The wind of recent days has sucked the humidity out of the air and lowered the temperature a couple of degrees: ideal cycling weather. In addition, the heat haze has gone leaving clear views of both the coastline and hinterland for miles around.

My husband and I set off just ahead of the club on Sunday morning. Riding up to Le Rouret over tarmac still  painted with the names of those who took part in this year’s Tour de France. At Pre du Lac we tagged onto a large group of riders who’d taken the opportunity to refill their bidons at the fountain. Halfway to Grasse, they suddenly all swerved right up a small tributary road. Who was I to argue with the collective, cumulative knowledge of the peloton. We followed and after a couple of short, steep ascents and descents found ourselves on the N85 Route Napoleon leading to St Vallier, by way of the Col du Pillon.

The hills were most definitively alive with the sound of cyclists. I don’t think I’ve ever seen so many on the road. But then the French holidays are over and everyone is back at work. My husband remarked that I seemed to know most of them, or rather most of them know my name.

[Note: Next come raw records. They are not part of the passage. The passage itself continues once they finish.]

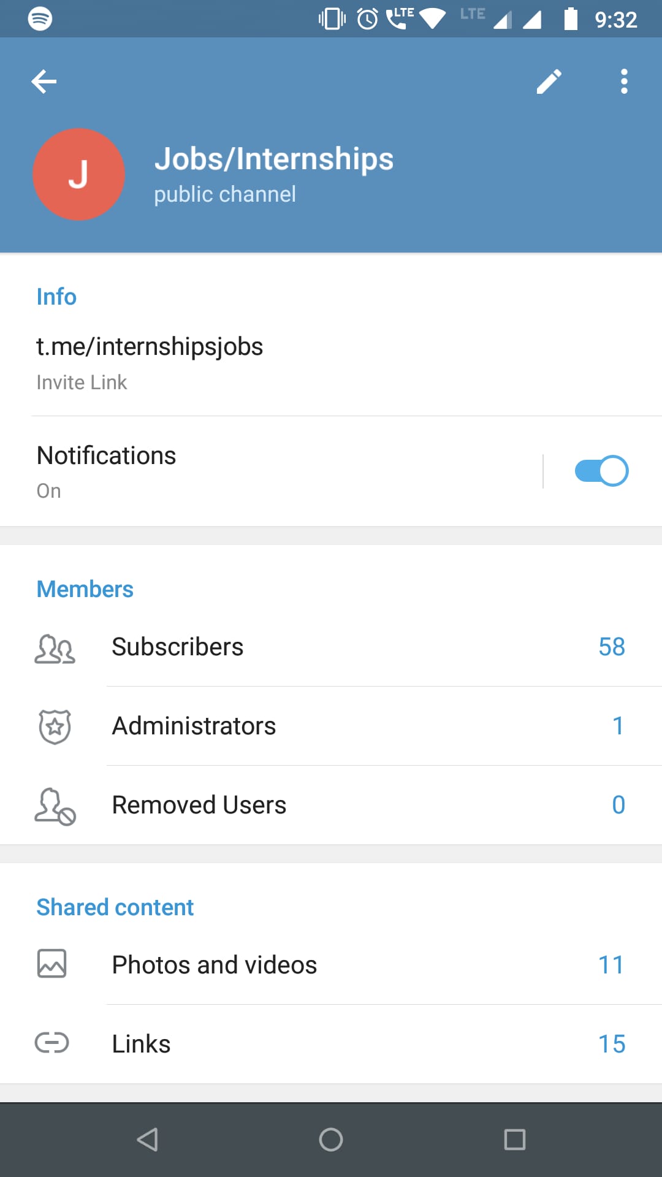
Task: Tap the Photos and videos image icon
Action: coord(52,964)
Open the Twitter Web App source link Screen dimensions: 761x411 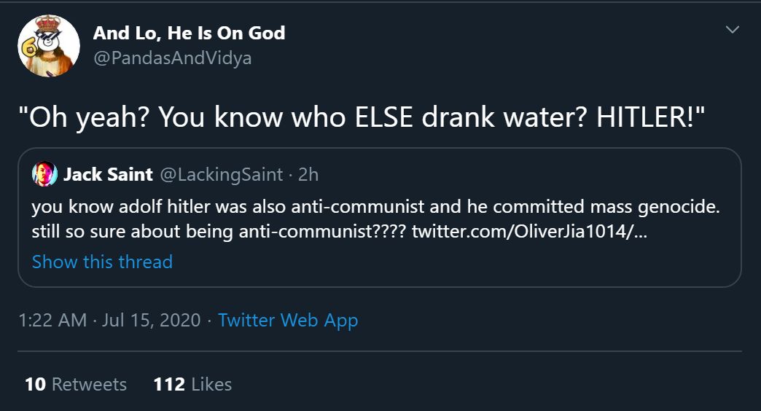(x=288, y=320)
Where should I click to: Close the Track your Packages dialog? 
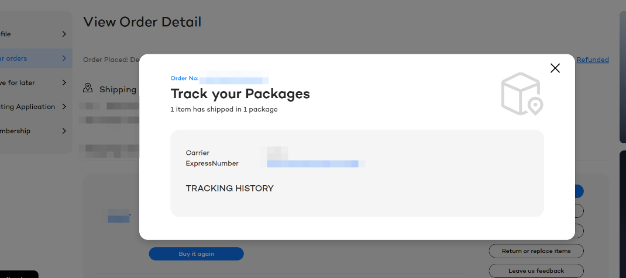tap(555, 68)
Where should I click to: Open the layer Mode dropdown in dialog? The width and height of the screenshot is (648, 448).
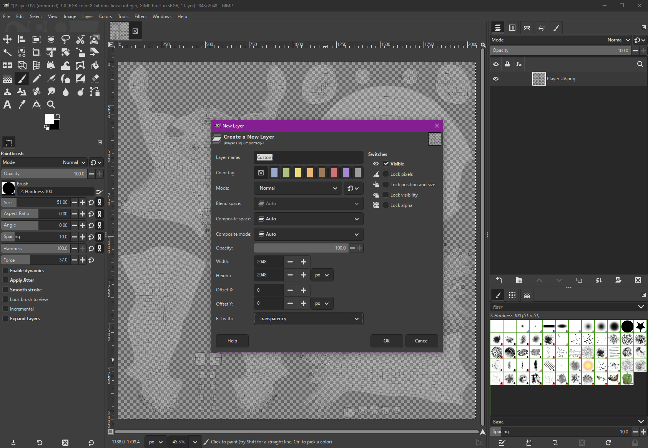tap(298, 188)
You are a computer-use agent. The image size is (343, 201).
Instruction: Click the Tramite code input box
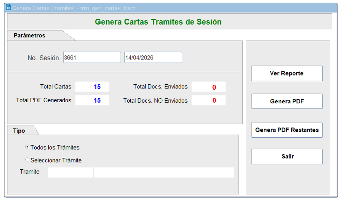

You see, my christian name, pronounced correctly, sounds exactly like the french word for “darling” and engenders amusement and affection in equal measures. Not long after I started riding with the club on a regular basis, I passed a clubmate, going in the opposite direction, in a group of about 30 riders. He hailed me from the other side of the road “Salut Sheree”. This occasioned some ribbing as the rest of the peloton queried why he was being so familiar with a woman who was not his wife. I could hear him vainly explaining that “Sheree” was my christian name.

While a lot of woman cycle, not many cycle with clubs. On average, we make up only 5% of those taking part in local pointages, cyclosportifs, brevets and randonnees. We all know one another by sight, if not by name. I am one of the fortunate few able to cycle most days and am therefore a well known figure on my distinctive bike.

It’s the combination of these two factors that accounts for my being somewhat infamous. But it’s rather companionable when you’re cycling along to be hailed by your name by those passing in either direction.

In Napoleon’s footsteps

St Vallier de Thiey
St Vallier de Thiey

Tomorrow we’re off to St Vallier de Thiey, just above Grasse. This is also the date of the club’s annual picnic on the shores of Lac St Cassien. Two year’s ago, doubting my ability to cycle all the way to the Lac via St Vallier, I instead drove the car to the picnic and cycled around the lake. Last year, I went to watch a friend compete in the Monaco Ironman. This year I’m doing the pointage, but not the picnic.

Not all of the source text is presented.